Provided text.
Judge rejected two-year deal after victim said, “he destroyed my life”
By Mike Donoghue, Correspondent
A former South Burlington school district security guard turned van driver has been sentenced to serve 3 years in prison after admitting to molesting a special needs student he transported and a second case in his hometown of Milton with a different child.
Jerry A. Normandin, 64, of Milton was placed on paid administrative leave as soon as South Burlington School officials became aware of the misconduct on July 23, 2021, then-Superintendent David Young said at the time.
Normandin pleaded guilty in Vermont Superior Court on Monday to two felony charges of lewd and lascivious conduct with children by engaging in sex acts: at South Burlington with a student under age 13 between September 2020 and July 2021 and at Milton with a boy under age 16 repeatedly between 2006 and 2011.
Judge Alison S. Arms agreed to impose concurrent 5-to-15-year prison terms with a specific requirement he spend three years behind bars. The remainder will be served on probation with strict conditions, including Normandin must register as a convicted sex offender wherever he lives for the rest of his life. Arms assessed Normandin $294 in court costs.
He also is required to participate in the Vermont Treatment Program for Sexual Abusers, Arms said.

Supplied information.
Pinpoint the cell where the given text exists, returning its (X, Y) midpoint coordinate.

Stated goal.
Answer these questions using the sentencing article.
(a) On what date did South Burlington School officials become aware of the misconduct?
(b) How much did Judge Arms assess Normandin in court costs?
(c) Which program is Normandin required to participate in?

The answer.
(a) July 23, 2021
(b) $294
(c) The Vermont Treatment Program for Sexual Abusers